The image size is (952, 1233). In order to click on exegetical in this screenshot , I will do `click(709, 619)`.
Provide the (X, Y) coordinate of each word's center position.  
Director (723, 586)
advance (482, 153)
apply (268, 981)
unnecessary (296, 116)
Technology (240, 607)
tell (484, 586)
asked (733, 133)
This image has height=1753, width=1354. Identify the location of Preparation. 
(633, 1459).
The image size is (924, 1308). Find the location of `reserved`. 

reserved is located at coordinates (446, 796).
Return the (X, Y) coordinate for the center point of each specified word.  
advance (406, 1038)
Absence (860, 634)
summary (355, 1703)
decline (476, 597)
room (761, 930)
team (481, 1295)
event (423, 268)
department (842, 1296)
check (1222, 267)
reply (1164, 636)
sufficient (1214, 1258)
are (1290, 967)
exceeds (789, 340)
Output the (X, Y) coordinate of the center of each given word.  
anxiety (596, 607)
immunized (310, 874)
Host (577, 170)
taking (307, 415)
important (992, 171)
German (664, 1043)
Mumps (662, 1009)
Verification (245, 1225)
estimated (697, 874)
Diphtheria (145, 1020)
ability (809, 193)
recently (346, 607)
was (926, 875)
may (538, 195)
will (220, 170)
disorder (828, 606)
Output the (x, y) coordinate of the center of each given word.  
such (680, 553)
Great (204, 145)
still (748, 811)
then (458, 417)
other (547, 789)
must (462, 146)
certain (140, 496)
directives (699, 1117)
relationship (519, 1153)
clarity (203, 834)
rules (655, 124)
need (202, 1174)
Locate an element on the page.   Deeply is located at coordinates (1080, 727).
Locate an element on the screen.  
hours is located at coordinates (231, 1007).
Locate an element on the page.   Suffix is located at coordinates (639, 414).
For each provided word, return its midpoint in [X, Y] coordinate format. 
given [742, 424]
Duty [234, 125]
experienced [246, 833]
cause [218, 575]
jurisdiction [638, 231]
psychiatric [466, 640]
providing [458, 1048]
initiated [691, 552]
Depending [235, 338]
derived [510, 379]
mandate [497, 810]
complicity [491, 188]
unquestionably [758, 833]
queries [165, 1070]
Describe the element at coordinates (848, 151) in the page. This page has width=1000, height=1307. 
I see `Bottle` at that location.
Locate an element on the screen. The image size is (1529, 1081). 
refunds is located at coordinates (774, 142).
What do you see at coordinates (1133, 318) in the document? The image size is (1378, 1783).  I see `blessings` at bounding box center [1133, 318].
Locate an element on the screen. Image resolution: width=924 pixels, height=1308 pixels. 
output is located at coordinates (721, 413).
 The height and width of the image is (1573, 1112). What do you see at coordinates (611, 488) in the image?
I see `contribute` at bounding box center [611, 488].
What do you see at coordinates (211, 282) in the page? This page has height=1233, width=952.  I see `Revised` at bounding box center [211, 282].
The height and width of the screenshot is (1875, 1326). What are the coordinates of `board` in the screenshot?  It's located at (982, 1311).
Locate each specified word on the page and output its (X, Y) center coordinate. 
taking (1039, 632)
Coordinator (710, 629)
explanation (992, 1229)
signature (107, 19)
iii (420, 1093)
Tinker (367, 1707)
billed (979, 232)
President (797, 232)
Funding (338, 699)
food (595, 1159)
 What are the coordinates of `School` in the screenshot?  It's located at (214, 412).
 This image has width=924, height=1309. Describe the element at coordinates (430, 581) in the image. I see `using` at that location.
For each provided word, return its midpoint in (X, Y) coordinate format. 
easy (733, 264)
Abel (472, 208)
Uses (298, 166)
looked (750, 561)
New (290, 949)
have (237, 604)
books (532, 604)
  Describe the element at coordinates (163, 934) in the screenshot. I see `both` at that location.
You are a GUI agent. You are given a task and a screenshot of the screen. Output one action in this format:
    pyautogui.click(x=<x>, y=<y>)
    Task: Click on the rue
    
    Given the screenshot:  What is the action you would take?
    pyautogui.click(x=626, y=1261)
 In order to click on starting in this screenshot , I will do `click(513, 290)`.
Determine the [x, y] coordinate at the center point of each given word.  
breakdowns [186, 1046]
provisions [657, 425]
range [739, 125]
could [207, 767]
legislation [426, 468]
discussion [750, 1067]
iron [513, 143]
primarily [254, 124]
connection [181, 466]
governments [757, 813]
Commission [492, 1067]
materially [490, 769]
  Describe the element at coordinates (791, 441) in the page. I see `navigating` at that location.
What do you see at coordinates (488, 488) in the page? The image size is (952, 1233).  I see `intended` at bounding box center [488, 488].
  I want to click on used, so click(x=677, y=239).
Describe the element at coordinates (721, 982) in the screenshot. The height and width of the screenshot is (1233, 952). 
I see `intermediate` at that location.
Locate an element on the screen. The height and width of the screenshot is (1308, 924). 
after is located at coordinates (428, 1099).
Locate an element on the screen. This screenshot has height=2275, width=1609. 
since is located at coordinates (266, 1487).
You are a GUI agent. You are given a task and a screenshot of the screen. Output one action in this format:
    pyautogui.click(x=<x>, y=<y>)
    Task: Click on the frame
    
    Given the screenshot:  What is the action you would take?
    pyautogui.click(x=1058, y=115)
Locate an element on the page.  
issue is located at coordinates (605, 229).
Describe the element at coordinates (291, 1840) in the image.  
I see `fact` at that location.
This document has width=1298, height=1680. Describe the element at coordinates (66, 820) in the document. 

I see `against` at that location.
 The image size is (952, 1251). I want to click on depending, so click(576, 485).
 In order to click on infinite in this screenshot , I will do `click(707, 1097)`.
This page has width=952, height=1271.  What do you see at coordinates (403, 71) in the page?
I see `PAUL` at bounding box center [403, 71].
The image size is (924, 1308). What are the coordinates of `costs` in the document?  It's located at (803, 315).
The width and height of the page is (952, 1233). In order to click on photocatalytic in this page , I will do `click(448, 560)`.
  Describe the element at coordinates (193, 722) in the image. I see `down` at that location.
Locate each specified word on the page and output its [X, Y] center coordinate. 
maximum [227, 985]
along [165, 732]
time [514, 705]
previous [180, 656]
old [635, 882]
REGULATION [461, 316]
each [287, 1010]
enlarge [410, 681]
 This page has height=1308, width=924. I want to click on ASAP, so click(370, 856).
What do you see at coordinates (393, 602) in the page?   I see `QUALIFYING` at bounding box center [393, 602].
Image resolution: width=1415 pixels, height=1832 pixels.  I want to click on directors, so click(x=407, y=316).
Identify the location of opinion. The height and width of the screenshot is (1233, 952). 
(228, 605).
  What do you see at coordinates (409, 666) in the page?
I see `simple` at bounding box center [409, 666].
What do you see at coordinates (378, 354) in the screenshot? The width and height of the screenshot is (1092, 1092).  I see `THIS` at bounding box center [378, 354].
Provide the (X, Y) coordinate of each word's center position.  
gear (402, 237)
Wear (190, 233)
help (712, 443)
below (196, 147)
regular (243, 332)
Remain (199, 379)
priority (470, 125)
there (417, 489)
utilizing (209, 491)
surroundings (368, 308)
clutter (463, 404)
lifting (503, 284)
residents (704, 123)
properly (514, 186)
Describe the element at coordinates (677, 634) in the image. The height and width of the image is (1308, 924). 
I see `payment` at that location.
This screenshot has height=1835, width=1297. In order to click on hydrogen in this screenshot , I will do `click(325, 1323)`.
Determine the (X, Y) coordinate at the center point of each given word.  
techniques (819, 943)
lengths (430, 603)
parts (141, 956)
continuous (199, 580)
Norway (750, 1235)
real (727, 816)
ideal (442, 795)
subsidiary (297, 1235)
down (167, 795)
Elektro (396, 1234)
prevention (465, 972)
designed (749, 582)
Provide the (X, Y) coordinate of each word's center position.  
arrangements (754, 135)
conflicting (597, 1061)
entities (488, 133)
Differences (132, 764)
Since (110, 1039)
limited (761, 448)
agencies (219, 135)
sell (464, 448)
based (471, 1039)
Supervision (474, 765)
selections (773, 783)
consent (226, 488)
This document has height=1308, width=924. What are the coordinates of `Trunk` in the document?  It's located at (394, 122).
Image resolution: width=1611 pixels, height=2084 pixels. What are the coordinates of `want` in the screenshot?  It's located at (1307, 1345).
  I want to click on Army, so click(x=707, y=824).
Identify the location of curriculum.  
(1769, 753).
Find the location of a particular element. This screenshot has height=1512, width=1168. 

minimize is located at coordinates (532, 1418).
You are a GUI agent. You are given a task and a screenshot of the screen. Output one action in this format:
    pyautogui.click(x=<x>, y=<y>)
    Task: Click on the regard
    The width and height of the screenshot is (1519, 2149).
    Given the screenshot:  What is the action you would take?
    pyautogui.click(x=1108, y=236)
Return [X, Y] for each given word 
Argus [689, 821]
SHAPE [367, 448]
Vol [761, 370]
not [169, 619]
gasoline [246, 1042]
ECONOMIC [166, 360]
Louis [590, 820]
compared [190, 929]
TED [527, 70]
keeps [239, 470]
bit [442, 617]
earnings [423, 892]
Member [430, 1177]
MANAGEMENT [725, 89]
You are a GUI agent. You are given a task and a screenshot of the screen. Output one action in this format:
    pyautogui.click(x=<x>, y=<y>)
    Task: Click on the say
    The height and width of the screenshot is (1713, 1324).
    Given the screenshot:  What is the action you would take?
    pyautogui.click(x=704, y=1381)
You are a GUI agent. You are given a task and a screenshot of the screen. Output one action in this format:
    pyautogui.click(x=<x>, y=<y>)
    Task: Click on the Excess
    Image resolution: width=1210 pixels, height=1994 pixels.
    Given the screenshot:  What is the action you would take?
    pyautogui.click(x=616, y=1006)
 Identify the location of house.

★ ★ ★

Task requirements: Rewrite the lines from the start of the records through the line containing "asked (733, 133)" as a numbered list, omitting any blank lines.

Response below:
1. The image size is (952, 1233). In order to click on exegetical in this screenshot , I will do `click(709, 619)`.
2. Provide the (X, Y) coordinate of each word's center position.  
3. Director (723, 586)
4. advance (482, 153)
5. apply (268, 981)
6. unnecessary (296, 116)
7. Technology (240, 607)
8. tell (484, 586)
9. asked (733, 133)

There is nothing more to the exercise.